Show all lines below holding the string "computer".

** Opening Data shown block **

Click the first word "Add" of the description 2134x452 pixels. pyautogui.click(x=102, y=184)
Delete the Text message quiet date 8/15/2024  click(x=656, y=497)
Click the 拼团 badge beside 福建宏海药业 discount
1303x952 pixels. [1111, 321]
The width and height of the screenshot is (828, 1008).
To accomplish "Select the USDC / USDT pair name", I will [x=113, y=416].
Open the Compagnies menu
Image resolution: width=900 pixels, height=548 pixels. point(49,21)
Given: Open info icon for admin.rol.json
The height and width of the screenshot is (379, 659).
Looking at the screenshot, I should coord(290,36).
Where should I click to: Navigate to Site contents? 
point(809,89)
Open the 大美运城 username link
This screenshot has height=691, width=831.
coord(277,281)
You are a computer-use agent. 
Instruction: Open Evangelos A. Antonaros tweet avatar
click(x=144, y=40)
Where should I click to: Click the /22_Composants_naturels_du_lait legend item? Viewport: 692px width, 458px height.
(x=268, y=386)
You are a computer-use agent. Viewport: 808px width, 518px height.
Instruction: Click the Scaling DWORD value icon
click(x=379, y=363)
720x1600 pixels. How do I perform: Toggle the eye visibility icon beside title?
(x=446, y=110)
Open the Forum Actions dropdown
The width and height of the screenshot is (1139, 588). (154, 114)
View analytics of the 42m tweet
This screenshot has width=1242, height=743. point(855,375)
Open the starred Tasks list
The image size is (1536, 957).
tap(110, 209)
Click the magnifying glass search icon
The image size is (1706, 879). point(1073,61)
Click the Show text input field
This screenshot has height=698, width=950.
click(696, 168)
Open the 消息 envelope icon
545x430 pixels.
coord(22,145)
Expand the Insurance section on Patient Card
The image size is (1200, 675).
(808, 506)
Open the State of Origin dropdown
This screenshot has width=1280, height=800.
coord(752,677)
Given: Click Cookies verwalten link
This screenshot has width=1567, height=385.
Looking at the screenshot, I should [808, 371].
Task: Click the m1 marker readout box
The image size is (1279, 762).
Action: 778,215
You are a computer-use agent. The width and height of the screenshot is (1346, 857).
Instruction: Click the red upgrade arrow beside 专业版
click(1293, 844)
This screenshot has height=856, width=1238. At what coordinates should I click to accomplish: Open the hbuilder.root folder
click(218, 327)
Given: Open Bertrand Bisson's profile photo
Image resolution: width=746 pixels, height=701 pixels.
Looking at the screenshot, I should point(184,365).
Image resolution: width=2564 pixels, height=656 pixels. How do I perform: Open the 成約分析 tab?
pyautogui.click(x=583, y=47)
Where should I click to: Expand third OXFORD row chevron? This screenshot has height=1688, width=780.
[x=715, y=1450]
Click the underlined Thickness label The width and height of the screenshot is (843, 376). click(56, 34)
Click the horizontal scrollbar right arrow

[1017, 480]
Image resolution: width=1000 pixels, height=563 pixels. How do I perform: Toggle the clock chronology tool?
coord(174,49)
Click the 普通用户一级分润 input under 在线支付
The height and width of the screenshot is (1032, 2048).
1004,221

** Closing Data shown block **

**Solved problem**
You are a computer-use agent. 
You are a computer-use agent. Viewport: 808px width, 518px height.
You are a computer-use agent. The width and height of the screenshot is (1346, 857).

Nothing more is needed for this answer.